手を握って…。 vol.071 「Ms floral(ミズ・フローラル)」
5年と言う歳月の中で由香里は、ヒサコから紹介されてある男性と結婚している。
ヒサコの理解者のひとり、茂木悠宇パタンナーである。
そして、ニューヨークで立ち上げたファッションメーカー、「セントラル・ムード」立ち上げ早々、
ニューヨーカーから絶大なる支持を得る事になる。
その中でもブランドとなる、「セントラル・ムード」は、販売からわずか一週間で完売になる有様。
そしていつしかその人気が海外を渡り、
遂に6年目にして日本上陸となった訳である。その際にアメリカから日本に戻り、
ファッションメーカー、「セントラル・ムード」として立ち上げた会社が、
麻布セントラル・ムードである。
ニューヨークでは話題沸騰となったブランドの、「セントラル・ムード」と共に、
日本では、日本人に受け入れやすいファッションをとイメージされたブランドが、
「Ms floral」
このブランドでモデル、そしてファッションデザイナーとして、
またマーケティングまでも熟すとされる人物が、ヒサコの娘でもある、ルイ・マーラ(麻亜羅瑠偉)である。
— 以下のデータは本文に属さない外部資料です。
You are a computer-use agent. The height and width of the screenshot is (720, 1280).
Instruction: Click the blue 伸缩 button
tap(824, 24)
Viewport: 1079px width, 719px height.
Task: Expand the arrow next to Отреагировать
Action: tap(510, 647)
「まさか…。そんな過去があったなんて…。いやはや…凄い。」
夕美子。
「ふふ~ん。」
由香里。
「あ…の…、由香里がね~~。」
「…って、まだ言うか、夕美子~~。」
「かかか。ごめん、ごめん。」
「な~んだか…凄い縁だよね~~。與門からMs floralって聞いてピンと来なかったけど…。たちまち完売なんて凄いよね~~。」
「でも…、まだまだ日本ではこれから。まだ産声挙げたばっかりだし。…確かに、ネットでは注目は…集めていると思うけど…。それだけじゃ~~。」
「そうだよね~~。ふと、目に留まる場所に、そのものがあると言うイメージも大切だもんね~~。」
「だから…。ルイと一緒に探してたの。」
「なんだか、その…、ヒサコ・マーラにも…会いたくなってきたよね~。ねっ、信玄。」
信玄、
「……。」
「あんた。何さっきからデレーっとしてんのよ。」
その夕美子の声に信玄、
「はい!!!…あっ。…すみません。」
由香里、
「くくく。面白~い、上杉君だっけ…。今後とも、よろしく。」
「あ~~。はい。こちらこそ。よろしくお願いします。」
上ずりがちの声で信玄。
「かっかっかっか。ほら、シャキッとして、信玄。」
信玄の背中をドンと叩く夕美子。
「はい~~。」
くすくすと笑う由香里。
「じゃ、頼むよ夕美子~~。」
「うん。分かった。任せて。」
ベルモンドのドアが開いて、洋造、
「はい。いらっしゃ…。おや…。こりゃこりゃ、またまた…。」